Quando si parla di "cartolarizzazione dei crediti" occorre identificare due schemi: cartolarizzazione dualistica e cartolarizzazione monistica.

26 febbraio 2013 21:260 commentiVisualizzazioni: 573

ECONOMIA GRAFICI  Quando si parla di “cartolarizzazione dei crediti” occorre identificare due schemi:

Cartolarizzazione dualistica: l’operazione è composta da due differenti contratti (cessione di credito del creditore originario alla società di cartolarizzazione più contratto di finanziamento ossia un mutuo erogato dalla società ai sottoscrittori dei titoli emessi dalla società di cartolarizzazione), collegati da una connessione legale.

Cartolarizzazione monistica: tra i due momenti vi un filo logico così stretto da farla considerare unica, ovvero un contratto che si configura un’unitaria causa quale è la cartolarizzazione.

Soggetti del contratto sono il creditore originario, cedente, e i sottoscrittori dei titoli. L’azienda di cartolarizzazione è dunque il tramite mediante il quale si attua la cessione di crediti dal cedente ai portatori dei titoli.

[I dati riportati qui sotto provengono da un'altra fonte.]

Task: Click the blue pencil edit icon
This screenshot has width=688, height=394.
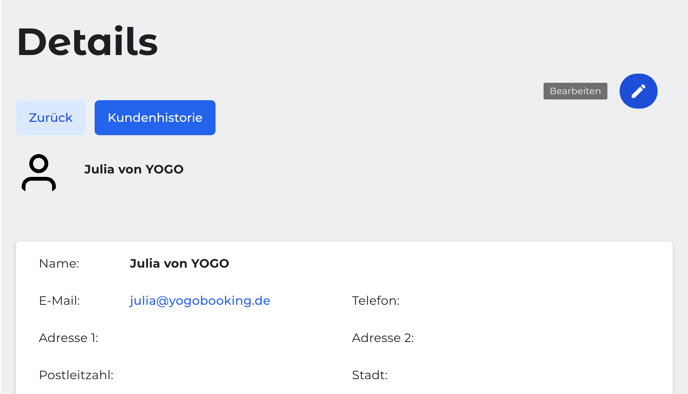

La cartolarizzazione è dunque una cessione pro soluto, cioè non vi è alcuna garanzia della solvenza del debitore ceduto e i rischi sono eventualmente pesanti per i portatori dei titoli.

Vincoli

In Italia la cartolarizzazione ha dato avvio a cessioni importanti sia per mano degli istituti bancari (in particolar modo per quei crediti in sofferenza) sia per mano di enti pubblici. Più e più volte le cartolarizzazioni o i tentativi di porle in essere, hanno dato spago ad inchieste penali.

Per gli enti pubblici spetta alla Corte dei Conti certificare la solvibilità del credito e certificarne la cartolarizzazione. Gli intermediari che si occupano di curare il collocamento dei titoli possono accettare garanzie da parte di altri soggetti.